# Myna birds



## Trish

I recently lost my African Grey to Zinc poisoning. I was so sure that i would never get another bird but the house is just sooo quiet.I dont want another Grey because It would prob remind me too much of the one ive just lost so I was thinking about getting a Myna Bird. Ive had a look about but I cant find any breeders in the south east area. Any one got any advice like how much should I expect to pay, what would I be letting myself in for etc etc?


----------



## scosha37

Sorry to hear of your loss..

Av had greys before and Amazons to and looked after a Myna bird before they can be very very dirty compared to Greys and i think they are harder to get and they can go for over 800 pounds i think.. they are great talkers the one i used to look after was great talker , I find you cant be close to a myna like a parrot, what about an Amazon there great to or a cockatoo?

Myna - Wikipedia, the free encyclopedia


----------



## rottiesloveragdolls

*I had a mynah he was a brilliant talker and very tame, the good thing about them is they mimick the voice as well  but there are very dirty smelly birds  we were forever cleaning the cage but he was lovley  good luck in your search as i dont thing there are many about these days *


----------



## Freebird

You can often see Myna birds for sale in Cage and Avairy magazine, they list plenty of breeders too.

As mentioned do be prepared for the mess though, the are a softbill bird so need quite a different kind of diet. 

They are highly intelligent though and still demand lots of toys and can be extremely friendly


----------



## Trish

Thank you all for your advice & feed back. You can rest assured I will be taking it all on board & will not be rushing into anything. My pets are for the long term so I have to get it right.
Thanks again.
Trish x


----------



## pugsley Adams

Trish said:


> I recently lost my African Grey to Zinc poisoning. I was so sure that i would never get another bird but the house is just sooo quiet.I dont want another Grey because It would prob remind me too much of the one ive just lost so I was thinking about getting a Myna Bird. Ive had a look about but I cant find any breeders in the south east area. Any one got any advice like how much should I expect to pay, what would I be letting myself in for etc etc?

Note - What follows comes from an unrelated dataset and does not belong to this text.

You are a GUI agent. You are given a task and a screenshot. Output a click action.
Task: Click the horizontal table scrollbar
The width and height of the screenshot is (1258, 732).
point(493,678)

may I suggest the heeling process first, this well help you to be thinking more clearly and not make and impluse purchase. sorry about your loss, I have four of my own birds and love them as if they were my very own children! feather hugs to ya!


----------



## sullivan

Have you considered a hand reared conure they can be nice pets, but can be a bit noisey depending on breed.


----------



## pugsley Adams

sullivan said:


> Have you considered a hand reared conure they can be nice pets, but can be a bit noisey depending on breed.


The green cheek conures tend to be so cuddly and wonderful quiet pets. I totally love these birds, and if you want a cuddlier then they are the one for you. The sun conures are very loud in fact not ideal for close living arrangements, not at all. Trust me, very beautiful but the noise level is far to great. The painted conure/yellow sided conure/black capped conure are all from the green cheek family and make wonderful cuddle pet birds. Just make sure to get one that is hand feed and has been handled by the breeder.


----------